Geopolitica
Manifestanti: «Fuori la Cina» dall’Argentina

Renovatio 21 pubblica questo articolo su gentile concessione di Asianews.
Rapporti troppo stretti con Pechino potrebbero limitare l’autonomia del Paese. Buenos Aires, principale destinataria degli investimenti cinesi in America Latina, aspetta nuovi fondi dal gigante asiatico. I timori degli USA. Cresce la «sinofobia»: aggressioni a immigrati cinesi nella capitale argentina.
«Fuori la Cina» è una delle richieste presentate il 12 ottobre durante l’ottava marcia auto-organizzata contro l’amministrazione kirchnerista, in carica dal dicembre 2019. Nei giorni scorsi anche Washington ha espresso preoccupazione per i rapporti sempre più stretti tra il governo cinese e quello argentino. Tutto ciò mentre in Argentina si registrano attacchi contro gli immigrati cinesi, il cui Paese è ritenuto da più parti responsabile dello scoppio della pandemia da COVID-19.
In Argentina si registrano attacchi contro gli immigrati cinesi, il cui Paese è ritenuto da più parti responsabile dello scoppio della pandemia da COVID-19
Gli effetti di «un rapporto stretto», che limiterebbe l’autonomia economica di Buenos Aires, sono alla base dei timori USA, risvegliati da una conversazione telefonica di 40 minuti avvenuta due settimane fa tra il presidente cinese Xi Jinping e il suo omologo argentino Alberto Fernandez.
In questa telefonata, oltre alla possibile visita di Xi in Argentina una volta terminata la pandemia, sono state affrontate questioni come la costruzione di una quarta centrale nucleare nel Paese, la cooperazione per garantire alla popolazione argentina il massimo accesso possibile a un vaccino contro il coronavirus e la realizzazione di altre opere infrastrutturali.
Poche ore prima di questo colloquio, Kevin O’Reilly, vice assistente segretario di Stato USA per l’Emisfero occidentale, aveva spiegato a giornalisti e uomini d’affari argentini la posizione degli Stati Uniti sui rapporti fra Buenos Aires e Pechino.

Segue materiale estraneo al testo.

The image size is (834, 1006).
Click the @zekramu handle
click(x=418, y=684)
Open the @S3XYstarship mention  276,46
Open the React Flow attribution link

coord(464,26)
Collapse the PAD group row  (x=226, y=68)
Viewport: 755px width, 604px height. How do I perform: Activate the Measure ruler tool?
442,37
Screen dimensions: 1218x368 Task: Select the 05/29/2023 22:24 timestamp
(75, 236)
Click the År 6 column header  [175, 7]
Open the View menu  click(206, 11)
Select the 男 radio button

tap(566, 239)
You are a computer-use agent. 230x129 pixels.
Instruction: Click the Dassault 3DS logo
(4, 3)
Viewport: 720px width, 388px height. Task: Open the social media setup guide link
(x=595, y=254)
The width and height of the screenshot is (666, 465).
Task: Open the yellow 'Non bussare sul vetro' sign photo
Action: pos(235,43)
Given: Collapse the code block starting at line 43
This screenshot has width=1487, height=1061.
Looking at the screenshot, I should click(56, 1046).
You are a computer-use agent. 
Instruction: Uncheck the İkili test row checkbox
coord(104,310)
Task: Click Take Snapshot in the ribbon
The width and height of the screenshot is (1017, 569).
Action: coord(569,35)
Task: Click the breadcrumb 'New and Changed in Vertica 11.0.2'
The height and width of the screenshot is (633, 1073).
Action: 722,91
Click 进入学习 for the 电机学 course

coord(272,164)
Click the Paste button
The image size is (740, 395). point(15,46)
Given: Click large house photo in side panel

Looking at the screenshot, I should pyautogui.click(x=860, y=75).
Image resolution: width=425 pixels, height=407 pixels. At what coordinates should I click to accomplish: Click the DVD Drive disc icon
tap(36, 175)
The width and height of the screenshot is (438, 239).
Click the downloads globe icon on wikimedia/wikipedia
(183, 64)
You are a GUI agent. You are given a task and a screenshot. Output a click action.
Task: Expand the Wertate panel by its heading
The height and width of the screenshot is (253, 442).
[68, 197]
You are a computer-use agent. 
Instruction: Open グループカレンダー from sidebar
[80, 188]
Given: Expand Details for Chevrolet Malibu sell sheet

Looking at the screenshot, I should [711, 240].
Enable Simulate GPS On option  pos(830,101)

Sono state affrontate questioni come la costruzione di una quarta centrale nucleare nel Paese, la cooperazione per garantire alla popolazione argentina il massimo accesso possibile a un vaccino contro il coronavirus e la realizzazione di altre opere infrastrutturali
Nell’ambito del Global Insights Forum, organizzato dalla Camera di commercio Usa in Argentina, O’Reilly ha sostenuto la necessità di una concorrenza leale che rispetti le norme e le istituzioni culturali: «Bisogna competere in condizioni di parità, in modo che siano protette le nostre proprietà intellettuali». L’inviato Usa ha sottolineato che queste non sono condizioni sempre soddisfatte dalle aziende cinesi, totalmente di proprietà dello Stato o dominate da esso: «Questa – egli ha rimarcato – è la nostra preoccupazione».
Secondo una ricerca di Lac-China (Latin American and Caribbean Academic Network on China), l’Argentina è il Paese latinoamericano che tra il 2005 e il 2019 ha beneficiato del maggior numero di investimenti cinesi in infrastrutture: 30,6 miliardi di dollari, il 39% dell’impegno totale di Pechino nella regione; esso è anche quello che sembra aver ricevuto la massima attenzione della Cina negli ultimi quattro anni.
Anche se non ha raggiunto livelli significativi, il «rifiuto sociale» della Cina ha richiamato l’attenzione degli osservatori. Un mese dopo il lockdown imposto dal governo nel Paese, a Buenos Aires si sono avuti casi di xenofobia contro immigrati cinesi.
L’Argentina è il Paese latinoamericano che tra il 2005 e il 2019 ha beneficiato del maggior numero di investimenti cinesi in infrastrutture: 30,6 miliardi di dollari, il 39% dell’impegno totale di Pechino nella regione
Miguel Calvete, segretario generale della Camera dei venditori cinesi al dettaglio in Argentina, ha detto ad AsiaNews che lo scorso aprile sono state presentate due denunce all’Istituto nazionale contro la discriminazione, la xenofobia e il razzismo.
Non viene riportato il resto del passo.